Recorded information:
▬▬▬▬▬▬
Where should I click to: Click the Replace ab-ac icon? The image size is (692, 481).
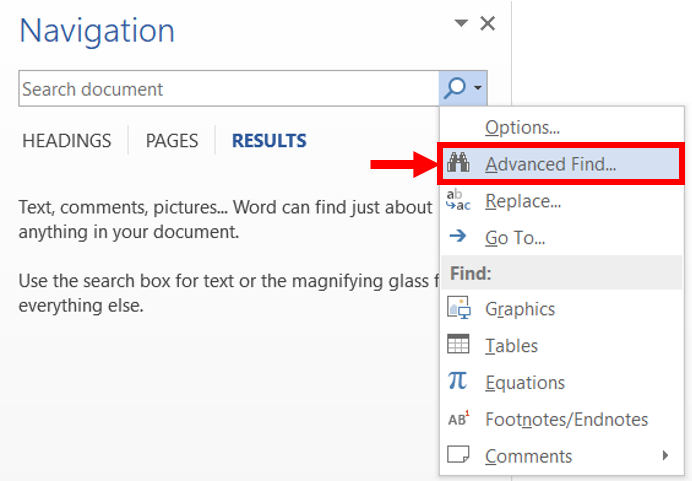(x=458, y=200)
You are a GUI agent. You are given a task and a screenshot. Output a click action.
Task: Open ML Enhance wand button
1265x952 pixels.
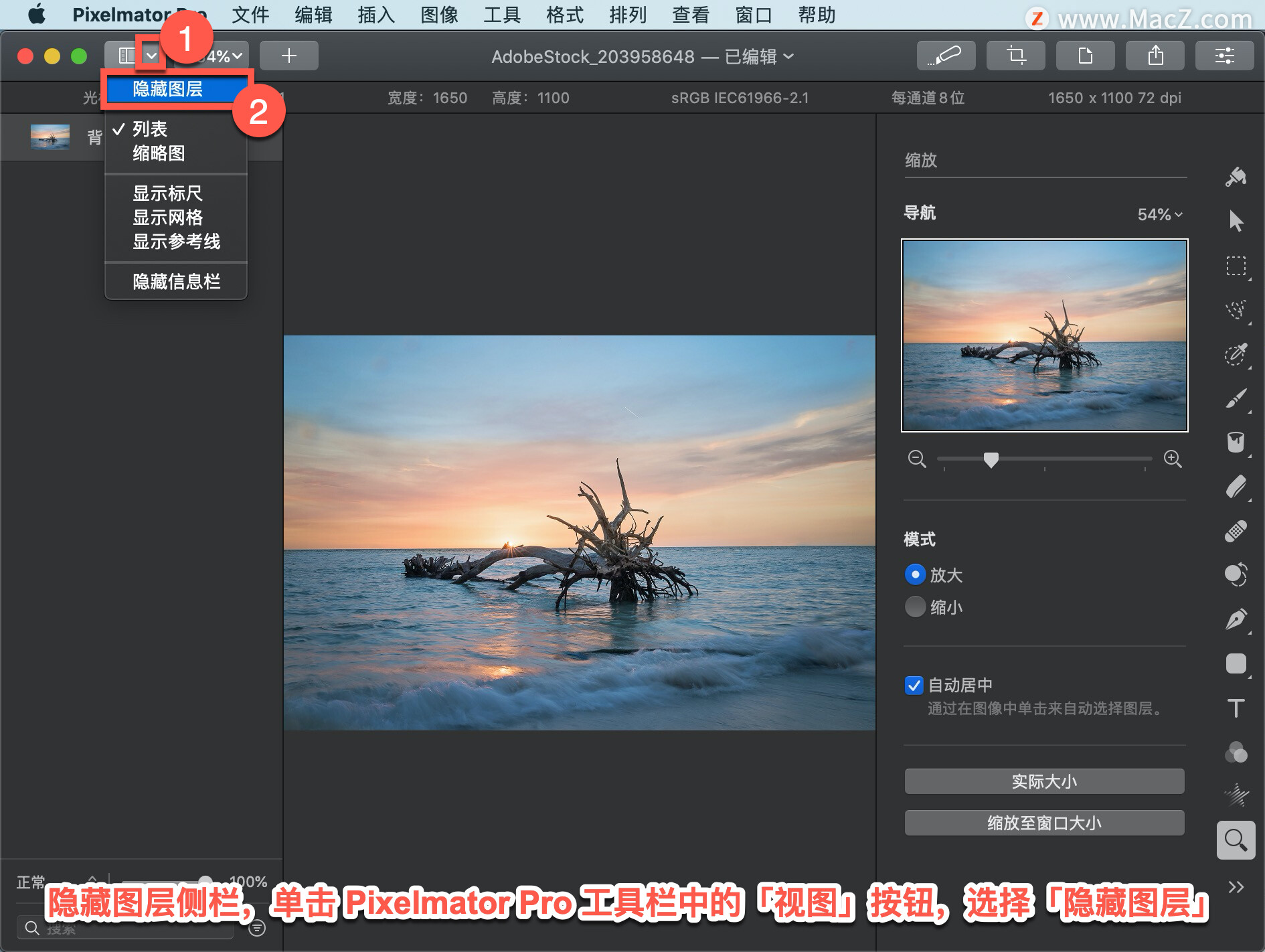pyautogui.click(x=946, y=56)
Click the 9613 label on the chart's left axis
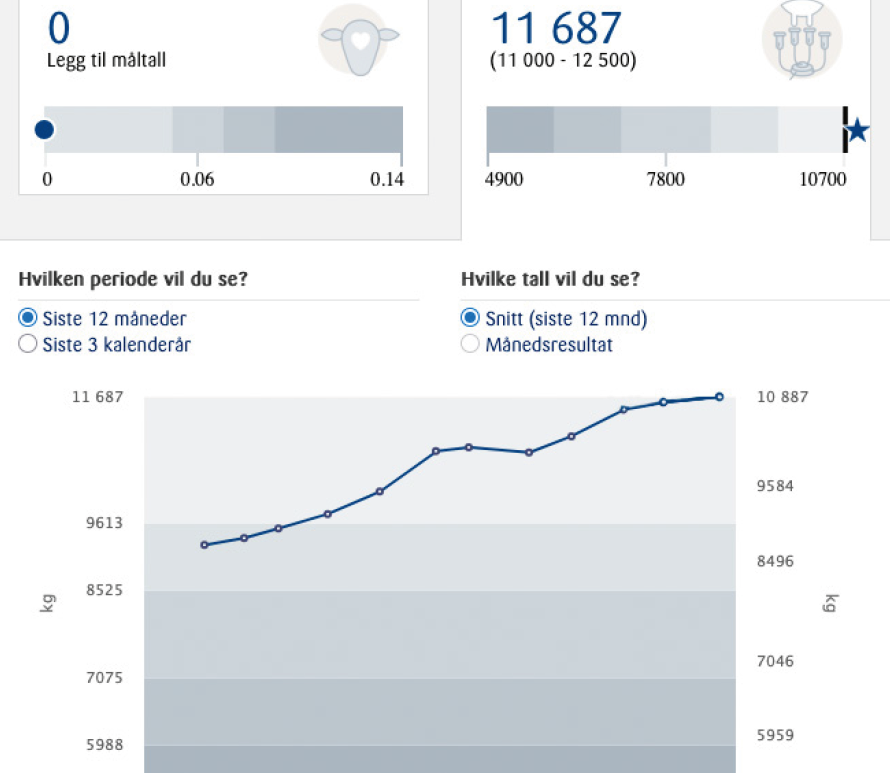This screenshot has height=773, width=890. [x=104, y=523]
▬▬▬▬▬▬
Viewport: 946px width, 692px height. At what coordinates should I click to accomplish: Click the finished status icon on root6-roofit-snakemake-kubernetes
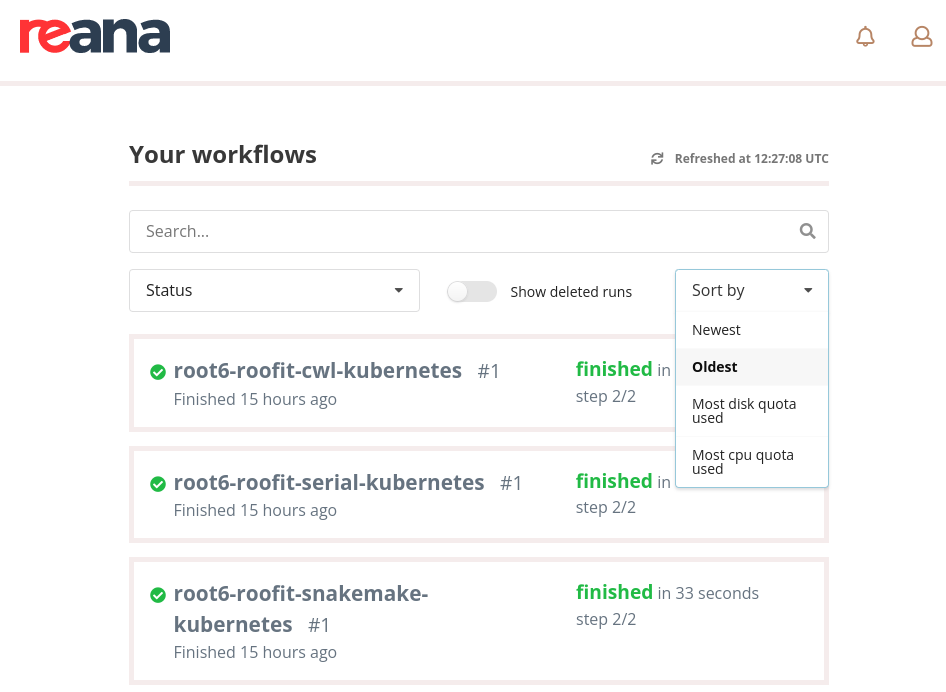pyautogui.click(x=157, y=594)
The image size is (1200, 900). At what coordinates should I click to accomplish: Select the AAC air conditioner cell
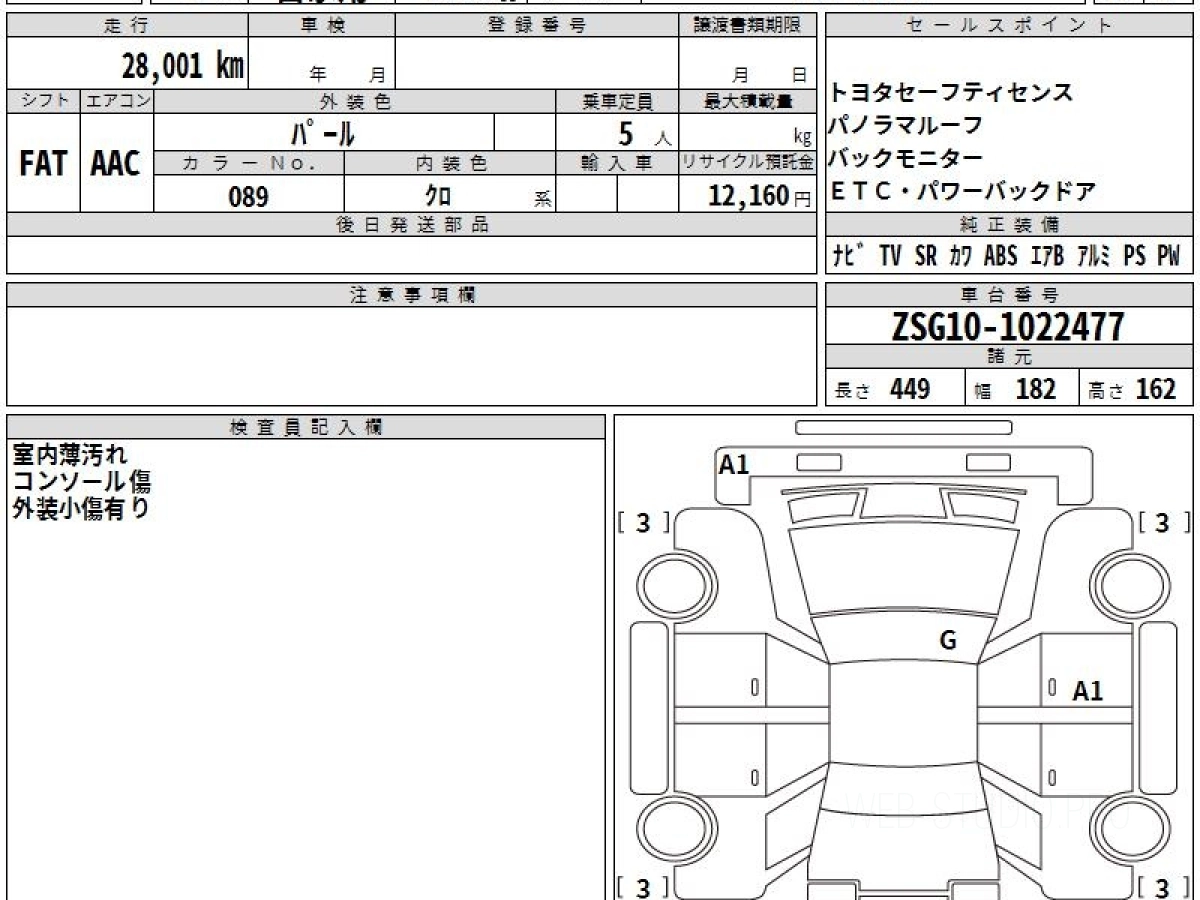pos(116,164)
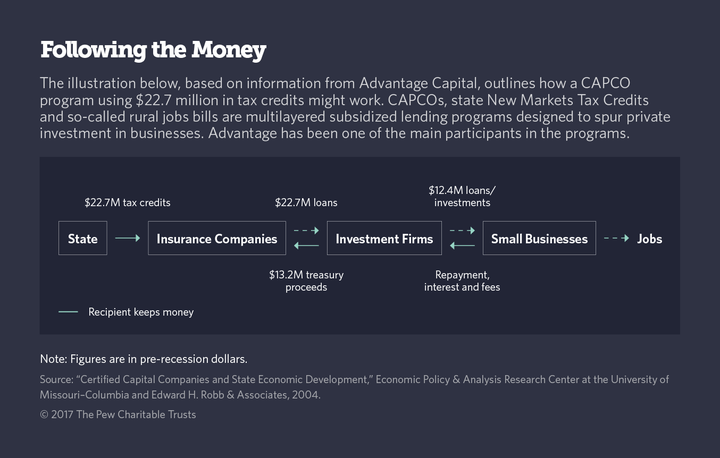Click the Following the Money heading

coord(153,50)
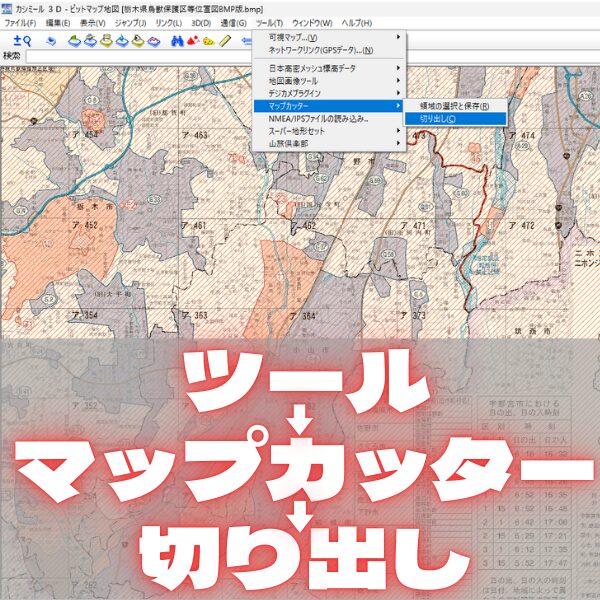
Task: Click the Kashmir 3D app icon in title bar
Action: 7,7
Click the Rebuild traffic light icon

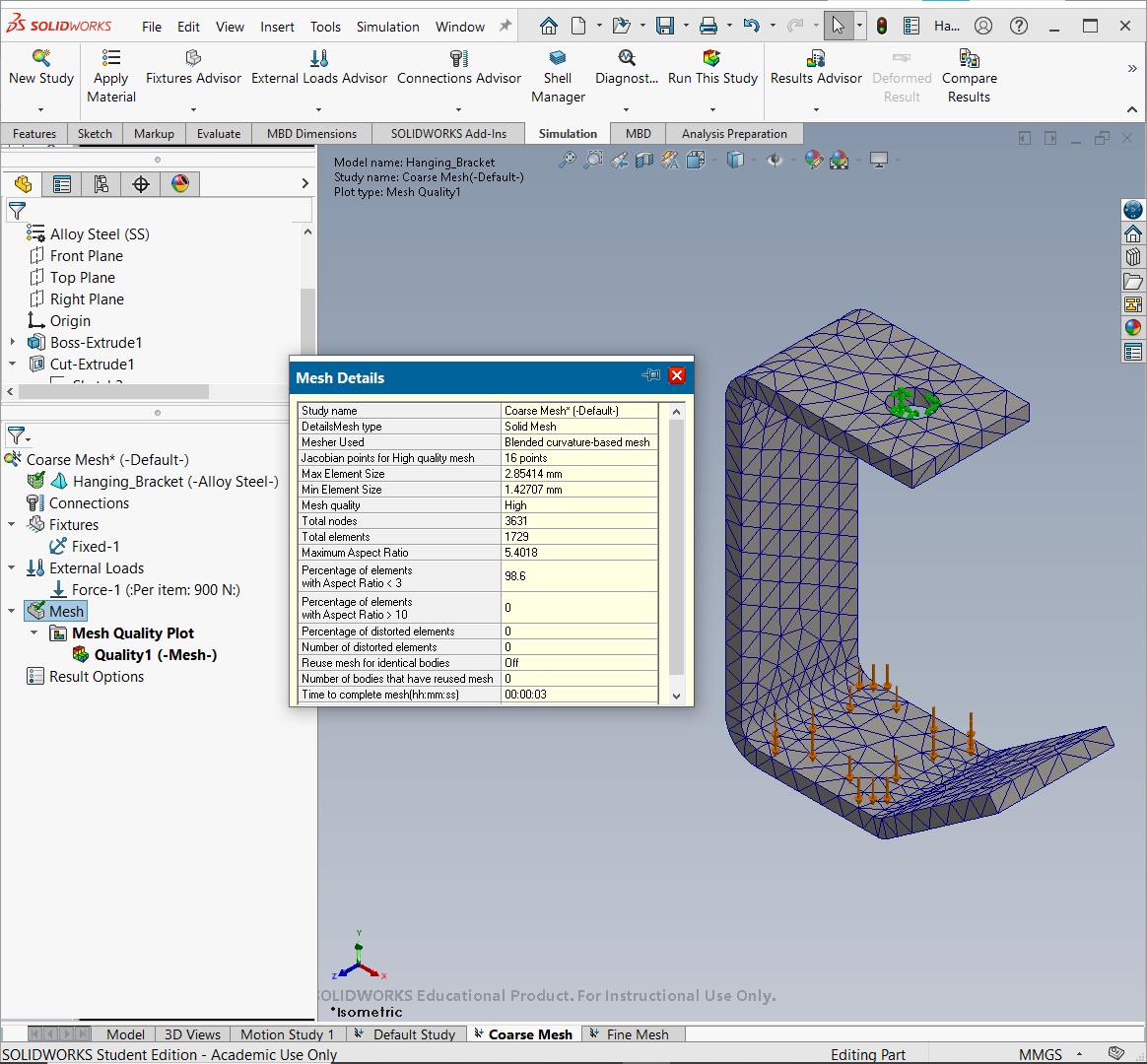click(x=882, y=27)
▬▬▬▬▬▬
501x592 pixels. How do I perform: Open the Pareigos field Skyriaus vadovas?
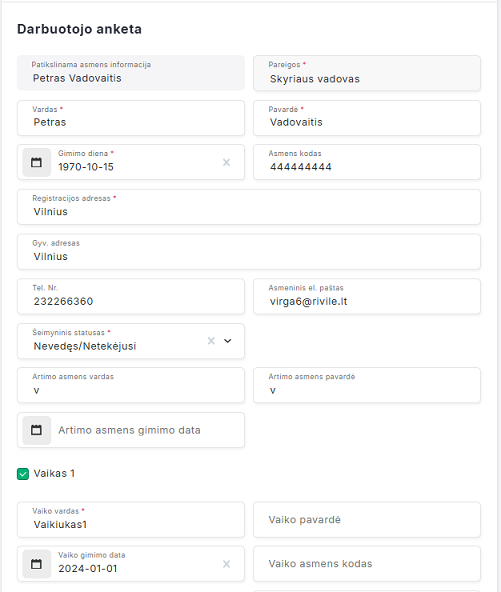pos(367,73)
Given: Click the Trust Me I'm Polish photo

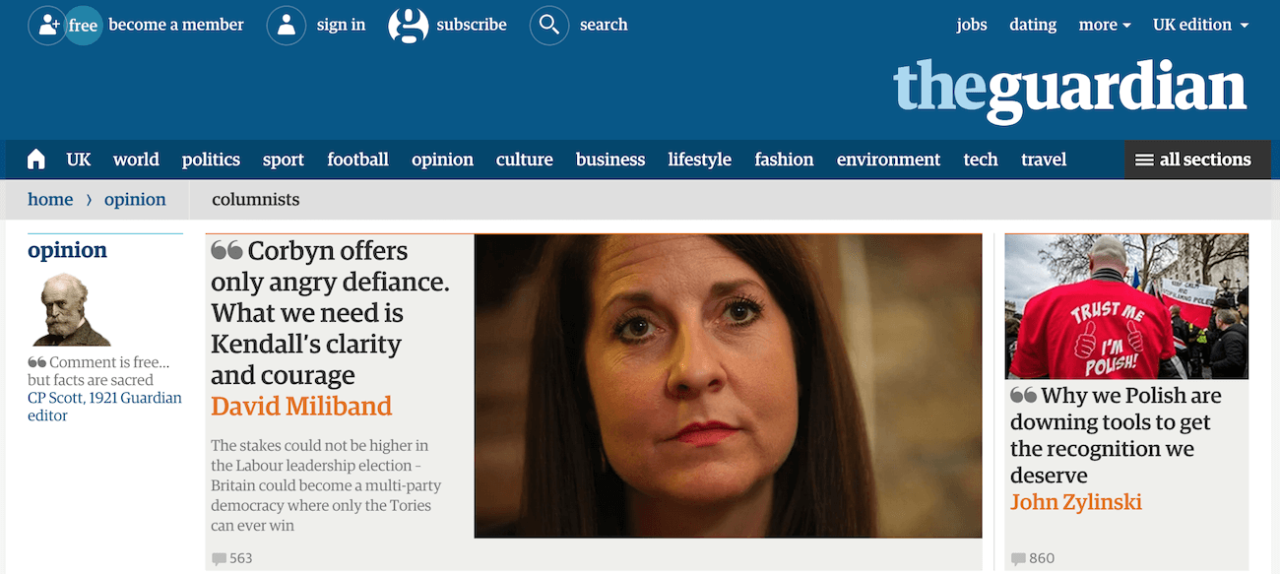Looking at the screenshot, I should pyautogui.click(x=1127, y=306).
▬▬▬▬▬▬
Short task: Extract the entries word for word, starting at the line that contains "The image size is (1200, 900)." and ending at the line that contains "Action: 7,7", and leave the pictures out of your answer.

Response:
The image size is (1200, 900). At what coordinates should I click to accomplish: Select the AAC air conditioner cell
pos(116,164)
Click the Following the Money heading

coord(153,50)
Task: Click the Kashmir 3D app icon in title bar
Action: 7,7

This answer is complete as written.